Narcissists who are on the far end of the spectrum are not likely to consider the need for change…at all. 

They can be so imprisoned by a caustic worldview that they are forever stuck.  Some, though, might take the initial steps toward reconstructing their interior, though my experience tells me that a fairly low percentage (10-15%?) will make a true transition.

Moving away from narcissism requires a reconstruction of personal priorities arising from a mindset of humility and curiosity.  It’s worth noting that those two ingredients are antithetical to the narcissistic way of life, but it could happen.
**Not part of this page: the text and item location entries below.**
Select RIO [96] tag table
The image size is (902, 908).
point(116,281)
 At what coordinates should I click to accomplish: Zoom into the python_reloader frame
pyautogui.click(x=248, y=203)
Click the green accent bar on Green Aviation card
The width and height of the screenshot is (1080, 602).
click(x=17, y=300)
It’s also worth noting that many people who have been negatively impacted by a narcissist will admit channeling their own latent narcissistic tendencies.  They too have work to do to get back onto the healthy path, but they usually have better chances for change since they possess core ingredients that can be awakened.

That understood, let’s identify seven crucial adjustments that, if applied consistently, could wipe away the bent toward narcissism:

  1. Change the reflex to control into a willingness to serve.  Instead of singularly seeking one’s agenda, it is necessary to focus on the “us” in relationships.  You could ask: “Who are you at the heart level?  What are your needs and yearnings?   How can I become a positive presence in your life?  I want you to feel free to be you…how might I facilitate such an effort?”
  1. Change indifference into conscientiousness.   One of the richest descriptors of a healthy personality, conscientiousness includes all sorts of uplifting traits:  reliability, anticipation, courteousness, being tuned in, coordination, helpfulness.  Apathy would be replaced by harmony.  But for this quality to be real, it cannot be applied as an assignment.  It needs to emanate from a heart of good will.
  1. Change a conniving inclination into openness.  Cloaked in secretiveness, narcissists seek to exploit and use others.  So, to wipe out narcissism, that sinister mindset needs to give way to openness and accountability.  The lack of narcissism includes a desire to be safe and trustworthy, authentic and readily known.  There are no hidden agendas.
  1. Change agitation into respect.  Narcissism is accompanied by an undertow of irritability and annoyance, which gives rise to easy anger.  The elimination of narcissism calls for a respectful and measured approach toward circumstances that might evoke malice.  Problems would be resolved constructively with civility remaining intact.  Even (especially) in conflict, dignity is conferred upon the person in front of you.
  1. Change binary thinking into analytical thinking.  Eliminating narcissistic tendencies requires the willingness to drop rigid, authoritarian attitudes.  Understanding that individuals do not exist to fit an unbending formula, you would consider the many nuanced aspects of the other’s approach to life.  This requires pensive thinking, guided by patience, leading to wisdom.
  1. Change judgments into descriptions.  It is reasonable to hold beliefs about right and wrong, to be guided by a moral compass.  The person seeking to eliminate narcissism, however, refuses to judge others whose compass guides them differently.  Instead, they ask: “What motivates this person?  What unique influences are at play?  What is the meaning of the emotions we are experiencing?”
  1. Changing disdain for goodness into integrity.  To narcissists, difficult circumstances create harsh attitudes.  Commonly, they address problems with blustery or combative attitudes.  Healthy people can set boundaries and hold onto convictions, but they filter their decisions through love, kindness, and honor.  Decency is first nature.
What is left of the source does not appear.